Requirement A: Copy out again the lines of the records that start with the line containing "How do I perform: Toggle the Completed" and go on through the line containing "Looking at the screenshot, I should [x=1020, y=338].", both included, and nothing else.

Text to read:

++++++++

* [PATCH v2 1/2] memtx: rework background garbage collection procedure
2018-05-22 17:25 [PATCH v2 0/2] Follow-up on async memtx index cleanup Vladimir Davydov
@ 2018-05-22 17:25 ` Vladimir Davydov
2018-05-23 17:56 ` Konstantin Osipov
2018-05-22 17:25 ` [PATCH v2 2/2] memtx: run garbage collection on demand Vladimir Davydov
1 sibling, 1 reply; 7+ messages in thread
From: Vladimir Davydov @ 2018-05-22 17:25 UTC (permalink / raw)
To: kostja; +Cc: tarantool-patches
Currently, the engine has not control over yields issued during
asynchronous index destruction. As a result, it can't force gc when
there's not enough memory. To fix that, let's make gc callback stateful:
now it's supposed to free some objects and return true if there's still
more objects to free or false otherwise. Yields are now done by the
memtx engine itself after each gc callback invocation.
---
src/box/index.cc | 7 ++++++-
src/box/memtx_engine.c | 34 +++++++++++++++++++++++++++++-----
src/box/memtx_engine.h | 17 ++++++++++++++---
src/box/memtx_hash.c | 35 ++++++++++++++++++++++++-----------
src/box/memtx_hash.h | 1 +
src/box/memtx_tree.c | 38 ++++++++++++++++++++++++++------------
src/box/memtx_tree.h | 1 +
7 files changed, 101 insertions(+), 32 deletions(-)
diff --git a/src/box/index.cc b/src/box/index.cc
index 978935b3..b67f8bc6 100644
--- a/src/box/index.cc
+++ b/src/box/index.cc
@@ -496,8 +496,13 @@ index_create(struct index *index, struct engine *engine,
void
index_delete(struct index *index)
{
- index_def_delete(index->def);
+ /*
+ * Free index_def after destroying the index as
+ * engine might still need it.
+ */
+ struct index_def *def = index->def;
index->vtab->destroy(index);
+ index_def_delete(def);
}
int
diff --git a/src/box/memtx_engine.c b/src/box/memtx_engine.c
index b935c3f6..9bde98a0 100644
--- a/src/box/memtx_engine.c
+++ b/src/box/memtx_engine.c
@@ -933,19 +933,43 @@ static const struct engine_vtab memtx_engine_vtab = {
/* .check_space_def = */ memtx_engine_check_space_def,
};
+/**
+ * Run one iteration of garbage collection. Set @stop if
+ * there is no more objects to free.
+ */
+static void
+memtx_engine_run_gc(struct memtx_engine *memtx, bool *stop)

++++++++

Dataset excerpts:
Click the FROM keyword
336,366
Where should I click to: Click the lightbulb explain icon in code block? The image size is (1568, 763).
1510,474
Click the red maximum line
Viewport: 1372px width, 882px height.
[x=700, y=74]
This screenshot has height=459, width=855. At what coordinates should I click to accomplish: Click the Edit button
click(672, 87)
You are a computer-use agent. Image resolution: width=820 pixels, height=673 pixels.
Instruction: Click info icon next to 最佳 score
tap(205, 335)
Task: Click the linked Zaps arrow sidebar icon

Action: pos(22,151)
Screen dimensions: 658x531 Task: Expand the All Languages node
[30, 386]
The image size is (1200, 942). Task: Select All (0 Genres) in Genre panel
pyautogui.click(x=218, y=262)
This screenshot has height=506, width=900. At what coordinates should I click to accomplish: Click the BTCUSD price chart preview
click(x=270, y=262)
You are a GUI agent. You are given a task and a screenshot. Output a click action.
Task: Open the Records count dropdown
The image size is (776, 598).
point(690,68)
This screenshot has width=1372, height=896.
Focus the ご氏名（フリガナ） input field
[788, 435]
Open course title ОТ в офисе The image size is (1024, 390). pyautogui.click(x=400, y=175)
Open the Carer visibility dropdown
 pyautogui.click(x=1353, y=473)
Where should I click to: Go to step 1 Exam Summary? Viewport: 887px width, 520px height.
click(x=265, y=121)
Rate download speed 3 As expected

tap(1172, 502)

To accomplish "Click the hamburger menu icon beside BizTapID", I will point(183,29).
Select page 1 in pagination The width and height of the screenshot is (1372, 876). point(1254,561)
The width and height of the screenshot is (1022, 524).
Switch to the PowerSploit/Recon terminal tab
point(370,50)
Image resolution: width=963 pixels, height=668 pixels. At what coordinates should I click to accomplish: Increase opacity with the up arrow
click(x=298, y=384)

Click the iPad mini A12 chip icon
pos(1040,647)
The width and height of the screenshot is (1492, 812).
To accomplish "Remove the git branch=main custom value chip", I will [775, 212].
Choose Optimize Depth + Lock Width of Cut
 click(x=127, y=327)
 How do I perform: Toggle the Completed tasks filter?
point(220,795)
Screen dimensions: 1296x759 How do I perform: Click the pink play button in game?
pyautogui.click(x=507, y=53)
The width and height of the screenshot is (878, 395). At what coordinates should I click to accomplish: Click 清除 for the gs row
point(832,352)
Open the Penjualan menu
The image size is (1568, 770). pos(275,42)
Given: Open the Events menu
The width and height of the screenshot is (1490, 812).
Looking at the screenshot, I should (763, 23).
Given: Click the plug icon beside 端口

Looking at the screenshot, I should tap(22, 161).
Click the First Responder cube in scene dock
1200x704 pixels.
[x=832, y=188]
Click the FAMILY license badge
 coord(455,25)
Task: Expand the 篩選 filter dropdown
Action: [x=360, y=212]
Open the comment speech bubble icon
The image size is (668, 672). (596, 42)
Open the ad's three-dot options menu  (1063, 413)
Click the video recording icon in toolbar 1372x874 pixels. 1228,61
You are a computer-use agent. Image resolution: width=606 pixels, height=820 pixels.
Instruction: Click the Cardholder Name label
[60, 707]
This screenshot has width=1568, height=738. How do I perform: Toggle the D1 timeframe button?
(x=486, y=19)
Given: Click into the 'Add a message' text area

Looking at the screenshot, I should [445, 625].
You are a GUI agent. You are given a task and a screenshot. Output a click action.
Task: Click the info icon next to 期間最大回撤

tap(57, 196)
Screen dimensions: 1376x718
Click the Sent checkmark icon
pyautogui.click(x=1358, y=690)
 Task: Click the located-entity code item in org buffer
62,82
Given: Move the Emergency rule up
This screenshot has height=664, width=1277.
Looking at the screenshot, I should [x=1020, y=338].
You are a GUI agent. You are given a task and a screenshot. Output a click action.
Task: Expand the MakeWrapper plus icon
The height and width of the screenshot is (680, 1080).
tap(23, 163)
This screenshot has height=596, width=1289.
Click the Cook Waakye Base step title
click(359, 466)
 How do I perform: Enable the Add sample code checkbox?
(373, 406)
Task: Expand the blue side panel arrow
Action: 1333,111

++++++++

Requirement B: In the patch text, what does the reworked gc callback return?

Answer A:
 How do I perform: Toggle the Completed tasks filter?
point(220,795)
Screen dimensions: 1296x759 How do I perform: Click the pink play button in game?
pyautogui.click(x=507, y=53)
The width and height of the screenshot is (878, 395). At what coordinates should I click to accomplish: Click 清除 for the gs row
point(832,352)
Open the Penjualan menu
The image size is (1568, 770). pos(275,42)
Given: Open the Events menu
The width and height of the screenshot is (1490, 812).
Looking at the screenshot, I should (763, 23).
Given: Click the plug icon beside 端口

Looking at the screenshot, I should tap(22, 161).
Click the First Responder cube in scene dock
1200x704 pixels.
[x=832, y=188]
Click the FAMILY license badge
 coord(455,25)
Task: Expand the 篩選 filter dropdown
Action: [x=360, y=212]
Open the comment speech bubble icon
The image size is (668, 672). (596, 42)
Open the ad's three-dot options menu  (1063, 413)
Click the video recording icon in toolbar 1372x874 pixels. 1228,61
You are a computer-use agent. Image resolution: width=606 pixels, height=820 pixels.
Instruction: Click the Cardholder Name label
[60, 707]
This screenshot has width=1568, height=738. How do I perform: Toggle the D1 timeframe button?
(x=486, y=19)
Given: Click into the 'Add a message' text area

Looking at the screenshot, I should [445, 625].
You are a GUI agent. You are given a task and a screenshot. Output a click action.
Task: Click the info icon next to 期間最大回撤

tap(57, 196)
Screen dimensions: 1376x718
Click the Sent checkmark icon
pyautogui.click(x=1358, y=690)
 Task: Click the located-entity code item in org buffer
62,82
Given: Move the Emergency rule up
This screenshot has height=664, width=1277.
Looking at the screenshot, I should [x=1020, y=338].

Answer B: It returns true if there are still more objects to free, or false otherwise.